── Fragmento del texto ──
Madrugada de abril. Nacho llama a la puerta de una casa de citas de Ruzafa. Una de las chicas le abre. Apenas se dirigen la palabra. El joven es un habitual del local. La mujer cierra la puerta y Nacho se adentra en la vivienda particular. La grabación de la cámara de seguridad del club registra cómo Jorge Ignacio P. accede al inmueble con total tranquilidad. Entre sus pertenencias hay cocaína. Es la droga que, según la investigación, facilita a la mujer con la que mantiene relaciones sexuales. Ella sufre una crisis por consumo del estupefaciente y acaba sumida en convulsiones. Nacho sale apresuradamente del establecimiento, como relatan las testigos. La chica acaba perdiendo la vida días después en el hospital.

Un día de mediados de octubre. Es casi la hora de comer cuando Nacho intenta aparcar su coche cerca de la calle San Juan Bautista, una solitaria travesía de Manuel en la que el ciudadano colombiano vive desde antes del verano. Intenta pasar lo más desapercibido posible. No quiere tener más topetazos con la justicia. Condenado por tráfico de drogas en Italia, preso en una cárcel transalpina, acusado de otro asunto de tráfico de drogas en Navarra (en una causa abierta cuando trasladaba coca desde Valencia) y sin permiso de residencia ni trabajo en España desde hacía dos años, Nacho no quería otra muesca en su notable pila de antecedentes. Cuando trataba de estacionar su coche, oyó un grito de queja. Por uno de los ángulos muertos del retrovisor se le había pasado la presencia de una vecina que se asustó al ser casi golpeada por el turismo. «Se bajó rapidísimo del coche y cogió del brazo a la señora. Estuvo disculpándose con ella un buen rato y después la acompañó incluso hasta la puerta de su casa», explica Alfonso, un vecino del municipio valenciano que fue testigo del instante. La cara amable del camaleón.
───
── Datos proporcionados ──
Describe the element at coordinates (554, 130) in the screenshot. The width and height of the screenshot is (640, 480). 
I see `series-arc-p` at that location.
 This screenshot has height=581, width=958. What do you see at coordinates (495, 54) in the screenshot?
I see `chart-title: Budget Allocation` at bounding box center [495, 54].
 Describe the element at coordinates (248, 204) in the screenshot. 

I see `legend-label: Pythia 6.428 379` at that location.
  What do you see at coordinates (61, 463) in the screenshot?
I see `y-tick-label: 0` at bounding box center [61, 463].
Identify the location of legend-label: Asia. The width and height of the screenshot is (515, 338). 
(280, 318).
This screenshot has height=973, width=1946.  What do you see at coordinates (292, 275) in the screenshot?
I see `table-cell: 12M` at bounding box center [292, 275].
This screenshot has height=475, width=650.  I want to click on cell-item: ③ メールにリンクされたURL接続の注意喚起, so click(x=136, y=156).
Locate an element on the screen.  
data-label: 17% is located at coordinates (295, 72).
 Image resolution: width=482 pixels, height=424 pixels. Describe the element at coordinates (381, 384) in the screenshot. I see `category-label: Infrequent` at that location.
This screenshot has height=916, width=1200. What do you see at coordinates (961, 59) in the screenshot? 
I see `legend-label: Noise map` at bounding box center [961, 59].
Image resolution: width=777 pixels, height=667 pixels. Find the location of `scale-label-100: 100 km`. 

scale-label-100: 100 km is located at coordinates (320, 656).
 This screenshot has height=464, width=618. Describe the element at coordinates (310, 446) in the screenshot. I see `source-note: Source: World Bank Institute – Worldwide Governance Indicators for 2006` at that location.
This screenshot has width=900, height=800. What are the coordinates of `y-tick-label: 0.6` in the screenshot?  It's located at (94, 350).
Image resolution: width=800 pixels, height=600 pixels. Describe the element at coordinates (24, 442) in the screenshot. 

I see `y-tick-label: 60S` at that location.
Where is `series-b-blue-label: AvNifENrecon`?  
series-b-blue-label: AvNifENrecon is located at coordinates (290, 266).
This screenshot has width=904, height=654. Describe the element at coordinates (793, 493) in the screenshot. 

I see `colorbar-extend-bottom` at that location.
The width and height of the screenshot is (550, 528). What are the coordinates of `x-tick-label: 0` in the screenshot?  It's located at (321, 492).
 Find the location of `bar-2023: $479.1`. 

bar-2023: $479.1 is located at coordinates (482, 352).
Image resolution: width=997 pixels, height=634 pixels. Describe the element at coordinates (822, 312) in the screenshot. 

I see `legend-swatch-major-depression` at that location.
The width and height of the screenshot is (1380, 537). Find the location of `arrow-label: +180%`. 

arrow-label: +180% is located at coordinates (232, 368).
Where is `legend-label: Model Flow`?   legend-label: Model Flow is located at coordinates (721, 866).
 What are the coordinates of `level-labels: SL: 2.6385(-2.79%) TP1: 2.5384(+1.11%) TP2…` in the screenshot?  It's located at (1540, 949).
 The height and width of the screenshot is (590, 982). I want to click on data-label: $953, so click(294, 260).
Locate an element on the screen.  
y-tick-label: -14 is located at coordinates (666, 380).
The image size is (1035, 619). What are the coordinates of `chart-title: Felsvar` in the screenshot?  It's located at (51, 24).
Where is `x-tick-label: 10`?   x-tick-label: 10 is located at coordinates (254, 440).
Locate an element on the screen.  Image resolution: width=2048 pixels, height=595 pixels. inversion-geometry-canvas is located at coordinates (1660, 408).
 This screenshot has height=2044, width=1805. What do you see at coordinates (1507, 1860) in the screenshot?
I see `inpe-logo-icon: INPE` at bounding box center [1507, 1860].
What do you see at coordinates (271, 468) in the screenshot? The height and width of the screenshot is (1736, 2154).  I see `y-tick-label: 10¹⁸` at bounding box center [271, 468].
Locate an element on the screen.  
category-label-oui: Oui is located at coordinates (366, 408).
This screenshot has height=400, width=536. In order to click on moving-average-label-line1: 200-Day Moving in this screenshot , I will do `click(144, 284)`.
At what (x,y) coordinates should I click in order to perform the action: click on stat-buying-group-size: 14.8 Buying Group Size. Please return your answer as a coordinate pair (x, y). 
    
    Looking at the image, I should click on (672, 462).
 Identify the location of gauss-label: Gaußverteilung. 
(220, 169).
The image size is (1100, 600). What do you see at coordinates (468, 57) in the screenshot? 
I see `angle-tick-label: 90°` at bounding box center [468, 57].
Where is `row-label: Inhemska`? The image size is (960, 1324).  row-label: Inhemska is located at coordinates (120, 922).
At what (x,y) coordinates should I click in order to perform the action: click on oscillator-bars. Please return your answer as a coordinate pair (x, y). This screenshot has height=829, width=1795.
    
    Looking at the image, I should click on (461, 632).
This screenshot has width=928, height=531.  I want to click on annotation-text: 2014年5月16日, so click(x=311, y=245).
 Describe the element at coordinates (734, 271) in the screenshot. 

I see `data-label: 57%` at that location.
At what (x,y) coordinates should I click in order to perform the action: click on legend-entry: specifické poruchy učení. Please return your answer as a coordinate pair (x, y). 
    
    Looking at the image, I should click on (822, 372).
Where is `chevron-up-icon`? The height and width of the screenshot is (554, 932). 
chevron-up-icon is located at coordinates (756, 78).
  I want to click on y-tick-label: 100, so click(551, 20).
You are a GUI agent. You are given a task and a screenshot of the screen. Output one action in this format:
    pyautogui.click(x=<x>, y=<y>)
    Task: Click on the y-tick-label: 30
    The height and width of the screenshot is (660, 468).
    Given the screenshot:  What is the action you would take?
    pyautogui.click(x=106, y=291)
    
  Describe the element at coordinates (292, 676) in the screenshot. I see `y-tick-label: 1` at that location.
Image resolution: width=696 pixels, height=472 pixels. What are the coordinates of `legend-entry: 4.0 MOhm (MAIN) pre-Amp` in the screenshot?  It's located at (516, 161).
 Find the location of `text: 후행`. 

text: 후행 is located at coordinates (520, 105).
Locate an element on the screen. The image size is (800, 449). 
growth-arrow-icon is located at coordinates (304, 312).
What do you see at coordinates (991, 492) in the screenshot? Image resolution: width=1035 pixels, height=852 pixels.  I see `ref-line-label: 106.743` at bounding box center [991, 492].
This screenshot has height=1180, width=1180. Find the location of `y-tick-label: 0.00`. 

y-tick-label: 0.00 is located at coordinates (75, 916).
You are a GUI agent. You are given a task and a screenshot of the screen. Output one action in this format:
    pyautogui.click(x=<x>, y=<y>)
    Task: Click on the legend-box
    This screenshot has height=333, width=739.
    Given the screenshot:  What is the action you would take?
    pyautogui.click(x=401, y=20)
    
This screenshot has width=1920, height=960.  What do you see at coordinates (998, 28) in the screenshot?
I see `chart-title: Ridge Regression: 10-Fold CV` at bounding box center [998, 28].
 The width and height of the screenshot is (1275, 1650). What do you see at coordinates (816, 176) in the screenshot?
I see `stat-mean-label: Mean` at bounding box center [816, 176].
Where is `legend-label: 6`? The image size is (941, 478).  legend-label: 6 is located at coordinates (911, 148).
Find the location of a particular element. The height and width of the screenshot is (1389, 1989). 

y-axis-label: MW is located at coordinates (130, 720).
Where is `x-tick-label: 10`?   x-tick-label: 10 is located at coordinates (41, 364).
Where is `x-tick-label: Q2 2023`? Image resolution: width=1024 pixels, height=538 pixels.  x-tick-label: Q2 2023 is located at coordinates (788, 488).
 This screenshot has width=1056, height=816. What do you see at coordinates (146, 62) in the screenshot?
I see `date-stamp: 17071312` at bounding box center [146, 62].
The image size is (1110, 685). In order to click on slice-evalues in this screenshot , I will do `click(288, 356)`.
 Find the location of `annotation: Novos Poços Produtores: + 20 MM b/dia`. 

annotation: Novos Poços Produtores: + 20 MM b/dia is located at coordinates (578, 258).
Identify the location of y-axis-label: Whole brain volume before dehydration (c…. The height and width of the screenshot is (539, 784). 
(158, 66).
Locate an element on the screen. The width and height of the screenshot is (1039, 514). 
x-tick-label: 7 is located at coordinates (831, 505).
───
◆ Consigna 1: Resume con menos palabras el párrafo del fragmento que empieza con «Madrugada de abril» y conserva sus hechos principales.
◆ Consigna 2: Transcribe sin cambios una parte del fragmento: empieza en las palabras que contienen "Madrugada de abril." y termina después de "en el hospital.".
Los registros no hacen falta para resolver nada de lo que se pide.

◆ Respuesta 1: Una madrugada de abril, Nacho (Jorge Ignacio P.), cliente habitual de una casa de citas de Ruzafa, entra en ella con total tranquilidad, según muestra la cámara de seguridad. Lleva cocaína que, según la investigación, facilita a la mujer con la que mantiene relaciones sexuales. Ella sufre una crisis por el consumo y acaba con convulsiones. Nacho sale apresuradamente, según las testigos, y la chica muere días después en el hospital.

◆ Respuesta 2:
Madrugada de abril. Nacho llama a la puerta de una casa de citas de Ruzafa. Una de las chicas le abre. Apenas se dirigen la palabra. El joven es un habitual del local. La mujer cierra la puerta y Nacho se adentra en la vivienda particular. La grabación de la cámara de seguridad del club registra cómo Jorge Ignacio P. accede al inmueble con total tranquilidad. Entre sus pertenencias hay cocaína. Es la droga que, según la investigación, facilita a la mujer con la que mantiene relaciones sexuales. Ella sufre una crisis por consumo del estupefaciente y acaba sumida en convulsiones. Nacho sale apresuradamente del establecimiento, como relatan las testigos. La chica acaba perdiendo la vida días después en el hospital.